What are the implications of educators drawing on and reproducing the ideology of professionalism in interpreting and developing strategies for their work and lives? First, professionalism is a two-edged sword: It may serve as a resource in teachers’ efforts to achieve professionalization or to deflect others’ moves to “deprofessionalize” or “proletarianize” the occupation, but it can also be used by administrators, other occupational groups, and state elites to criticize or challenge teachers’ claims and aspirations. Second, although the service ideal element of the ideology of professionalism suggests that the interests of professionals and the public are in harmony, the autonomy/ power element points to the possibility that adopting professionalism as a model for educators’ activity may lead to a distancing, hierarchical relationship between educators and community members. Third, even if teaching is not recognized as a full profession, by drawing on and reproducing the ideology of professionalism in relation to a meritocratic conception of educational attainment, teachers help to legitimate social class and gender inequalities.

Bibliography:

  1. Blackmore, J. (1993). In the shadow of men: The historical construction of educational administration as a “masculinist” enterprise. In J. Blackmore & J. Kenway (Eds.), Gender matters in educational administration and policy (pp. 27–48). Geelong, Victoria: Deakin.
  2. Esland, G. (1980). Professions and professionalism. In G. Esland & G. Salaman (Eds.), The politics of work and occupations (pp. 213–250). Milton Keynes, UK: Open University Press.
  3. Ginsburg, M., & Chaturvedi, V. (1988). Teachers and the ideology of professionalism in India and England: A comparison of case studies in colonial/peripheral and metropolitan/central societies. Comparative Education Review, 32(4), 465–477.

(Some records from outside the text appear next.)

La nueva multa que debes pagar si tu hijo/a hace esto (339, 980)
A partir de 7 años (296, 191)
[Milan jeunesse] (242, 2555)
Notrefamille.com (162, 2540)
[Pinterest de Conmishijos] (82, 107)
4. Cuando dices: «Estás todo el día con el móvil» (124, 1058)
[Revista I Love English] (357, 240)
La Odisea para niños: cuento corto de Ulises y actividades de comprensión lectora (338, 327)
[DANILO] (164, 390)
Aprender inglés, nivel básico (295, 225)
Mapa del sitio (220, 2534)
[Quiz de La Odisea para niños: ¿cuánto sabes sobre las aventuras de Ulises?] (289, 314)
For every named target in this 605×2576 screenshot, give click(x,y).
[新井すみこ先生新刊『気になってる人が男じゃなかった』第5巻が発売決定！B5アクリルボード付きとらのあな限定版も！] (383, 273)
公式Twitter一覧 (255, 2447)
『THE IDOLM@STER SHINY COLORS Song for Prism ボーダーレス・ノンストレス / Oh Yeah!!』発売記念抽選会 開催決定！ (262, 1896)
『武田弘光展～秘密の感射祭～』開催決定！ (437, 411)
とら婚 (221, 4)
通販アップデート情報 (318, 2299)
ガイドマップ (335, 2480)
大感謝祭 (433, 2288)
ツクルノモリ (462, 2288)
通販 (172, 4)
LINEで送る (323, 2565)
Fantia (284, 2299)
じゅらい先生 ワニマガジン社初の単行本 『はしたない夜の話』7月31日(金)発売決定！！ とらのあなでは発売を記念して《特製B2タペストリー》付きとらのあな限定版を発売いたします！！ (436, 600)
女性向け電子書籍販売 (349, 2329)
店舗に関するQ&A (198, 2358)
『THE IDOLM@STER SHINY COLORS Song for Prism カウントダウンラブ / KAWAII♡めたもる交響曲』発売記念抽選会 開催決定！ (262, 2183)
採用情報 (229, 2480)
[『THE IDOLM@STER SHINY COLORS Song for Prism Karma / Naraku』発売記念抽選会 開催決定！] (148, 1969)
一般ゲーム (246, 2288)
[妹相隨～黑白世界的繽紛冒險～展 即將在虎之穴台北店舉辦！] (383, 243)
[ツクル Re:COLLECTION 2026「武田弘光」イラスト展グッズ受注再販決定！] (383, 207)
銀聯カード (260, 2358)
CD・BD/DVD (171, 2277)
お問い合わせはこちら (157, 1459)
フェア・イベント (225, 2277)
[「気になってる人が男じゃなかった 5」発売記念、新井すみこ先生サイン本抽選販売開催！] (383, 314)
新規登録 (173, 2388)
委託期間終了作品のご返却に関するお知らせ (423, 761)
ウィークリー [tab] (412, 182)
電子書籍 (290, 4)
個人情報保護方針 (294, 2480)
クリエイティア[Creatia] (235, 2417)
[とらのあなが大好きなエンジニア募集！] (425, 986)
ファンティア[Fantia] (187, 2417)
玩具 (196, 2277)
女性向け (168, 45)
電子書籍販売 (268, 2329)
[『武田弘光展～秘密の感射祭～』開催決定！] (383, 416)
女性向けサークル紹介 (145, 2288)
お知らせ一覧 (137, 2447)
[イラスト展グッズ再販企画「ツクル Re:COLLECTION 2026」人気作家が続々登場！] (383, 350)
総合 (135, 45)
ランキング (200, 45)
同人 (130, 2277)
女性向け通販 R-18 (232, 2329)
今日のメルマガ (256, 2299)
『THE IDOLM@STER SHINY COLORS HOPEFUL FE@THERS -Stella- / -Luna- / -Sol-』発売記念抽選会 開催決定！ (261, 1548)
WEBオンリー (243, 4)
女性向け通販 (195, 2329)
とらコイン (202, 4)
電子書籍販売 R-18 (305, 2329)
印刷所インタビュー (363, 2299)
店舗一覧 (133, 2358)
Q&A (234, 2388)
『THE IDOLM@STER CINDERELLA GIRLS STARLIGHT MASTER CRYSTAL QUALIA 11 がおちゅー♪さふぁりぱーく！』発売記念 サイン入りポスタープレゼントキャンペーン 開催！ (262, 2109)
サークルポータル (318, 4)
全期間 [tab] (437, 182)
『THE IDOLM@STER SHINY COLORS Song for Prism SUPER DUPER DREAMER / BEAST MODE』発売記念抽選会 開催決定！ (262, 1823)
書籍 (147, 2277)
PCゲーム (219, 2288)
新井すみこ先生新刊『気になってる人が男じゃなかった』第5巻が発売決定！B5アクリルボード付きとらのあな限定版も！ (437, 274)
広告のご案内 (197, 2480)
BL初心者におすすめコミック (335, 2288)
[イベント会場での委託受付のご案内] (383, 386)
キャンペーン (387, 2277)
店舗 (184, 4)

  4. Gottlieb, E., & Cornbleth, C. (1989). The professionalization of tomorrow’s teachers: An analysis of U.S. teacher education reform rhetoric. Journal of Education for Teaching, 15(1), 3–12.
  5. Hall, C., & Schultz, R. (2003). Tensions in teaching and teacher education: Professionalism and professionalisation in England and Canada. Compare, 33(3), 369–383.
  6. Megahed, N., & Ginsburg, M. (2003). Stratified students, stratified teachers: Ideologically informed perceptions of educational reform in Egypt. Mediterranean Journal of Educational Studies, 8(2), 7–33.
  7. Wright, N., & Bottery, M. (1997). Perceptions of professionalism by the mentors of student teachers. Journal of Education for Teaching, 23(3), 235–253.